The first component, the “budget controller,” dynamically distributes different compression ratios to the elements of original prompts, such as the instruction, the demonstrations, and the question. The underlying principle here is that instructions and questions generally have a more direct impact on the generated outcomes, as they encapsulate the essential knowledge needed for the LLM to produce the answer. Conversely, when a prompt contains multiple demonstrations, the information might be repetitive. Hence, the budget controller allocates a greater budget—meaning smaller compression ratios—for instructions and questions, while assigning a smaller budget for demonstrations.
LLMLingua uses a smaller language model such as GPT-2 or LLaMA to manage this allocation. This model calculates the perplexity of each demonstration, which serves as a gauge for the text’s relevance to the model’s response. LLMLingua then prioritizes demonstrations with the highest perplexity values, incorporating them into the prompt until the token budget for demonstrations is met. The remaining budget is allocated to refining the instruction and the question.

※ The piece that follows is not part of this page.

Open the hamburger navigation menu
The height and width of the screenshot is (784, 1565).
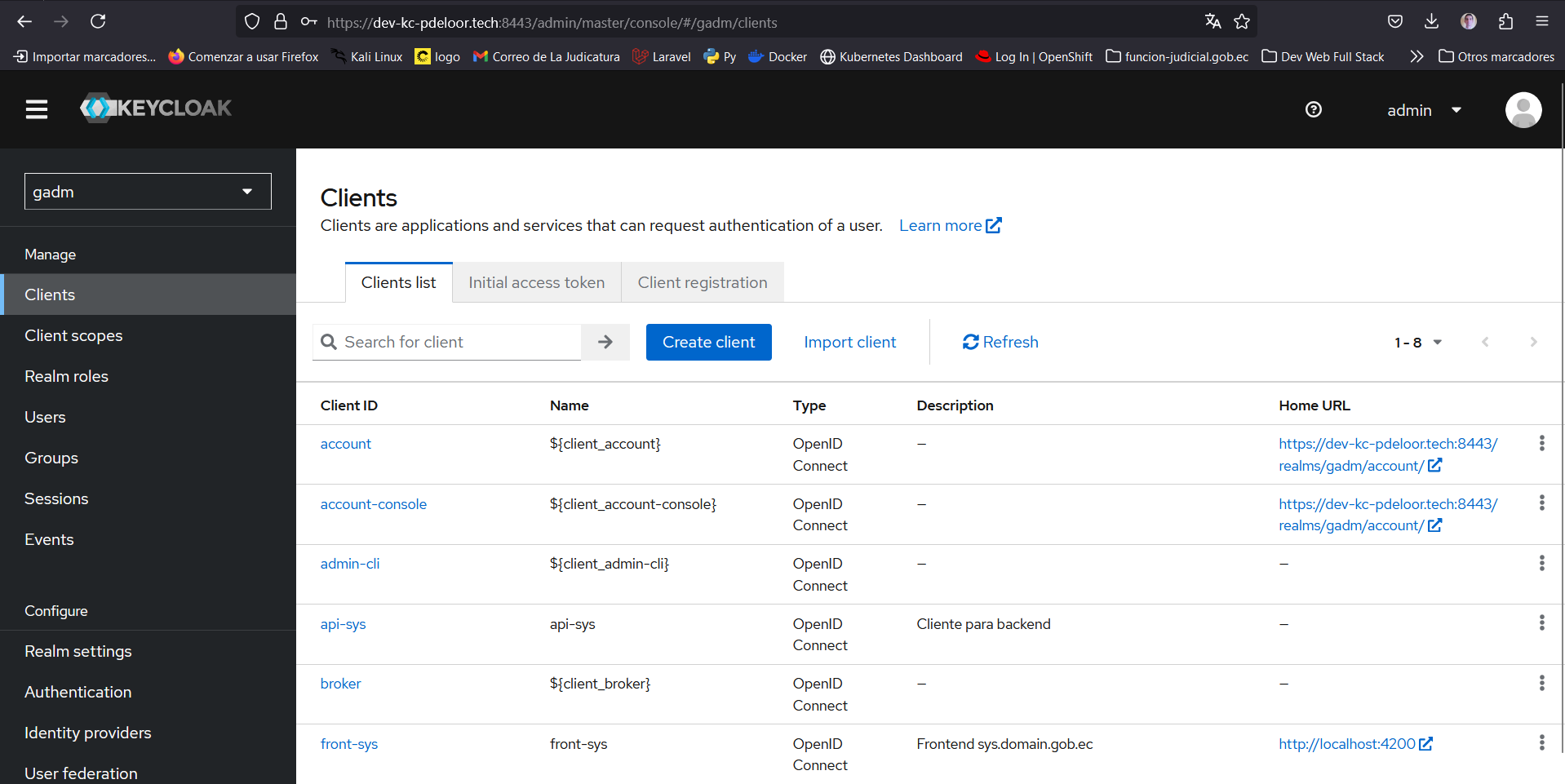(37, 109)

The second component of LLMLingua is the iterative token-level prompt compression (ITPC) algorithm, which allows for a more fine-grained compression. ITPC begins by segmenting the prompt, and then uses the small model to determine the perplexity distribution across these segments. The algorithm then constructs a compressed prompt that retains tokens with high perplexity, ensuring that key information is preserved by considering the conditional dependencies between tokens.
The third component involves an instruction tuning-based method that synchronizes the distribution patterns of the large and small language models. This process starts with a pre-trained small language model, which is then fine-tuned using data generated by the larger LLM. Through instruction tuning, the small model’s behavior is aligned more closely with that of the large model, enhancing the overall compression process.
Testing LLMLingua
In their experiments, researchers employed GPT-3.5 Turbo and Claude 1.3 as the primary LLMs and used Alpaca-7B or GPT2-Alpaca for the compression tasks. They tested LLMLingua across various benchmarks, including GSM8k and BBH for reasoning and in-context learning, as well as ShareGPT and Arxiv-March23 for conversational context understanding and summarization tasks, respectively.
“Our proposed method consistently outperforms the prior methods by a large margin in almost all experiments,” the researchers report.
In the reasoning and in-context learning benchmarks of GSM8K and BBH, not only did LLMLingua achieve higher results compared to the full-shot approach, but it also attained remarkable compression ratios of 5x and 3x.
“This well demonstrates that our compressed prompts effectively retain the reasoning information contained in the original prompt,” the researchers write.
For the contextual understanding benchmarks on ShareGPT and Arxiv-March23, LLMLingua compressed prompts by 9x and 3.3x. This indicates that LLMLingua preserves the semantic integrity of the initial prompts while compressing them. Moreover, LLMLingua surpassed other prompt compression methods in both accuracy and the degree of compression. In some cases, it achieved up to 20x compression on the original prompt.
Despite the complexity of involving multiple steps and two models, LLMLingua managed to achieve a speedup ranging from 1.7x to 5.7x, with minimal computational overhead.
“Our approach holds substantial practical implications, as it not only reduces computational costs but also offers a potential solution for accommodating longer contexts in LLMs,” the researchers assert.
To enable wider adoption, Microsoft has made LLMLingua accessible through an easy-to-use open-source library. Developers can use this library to integrate LLMLingua into their own applications.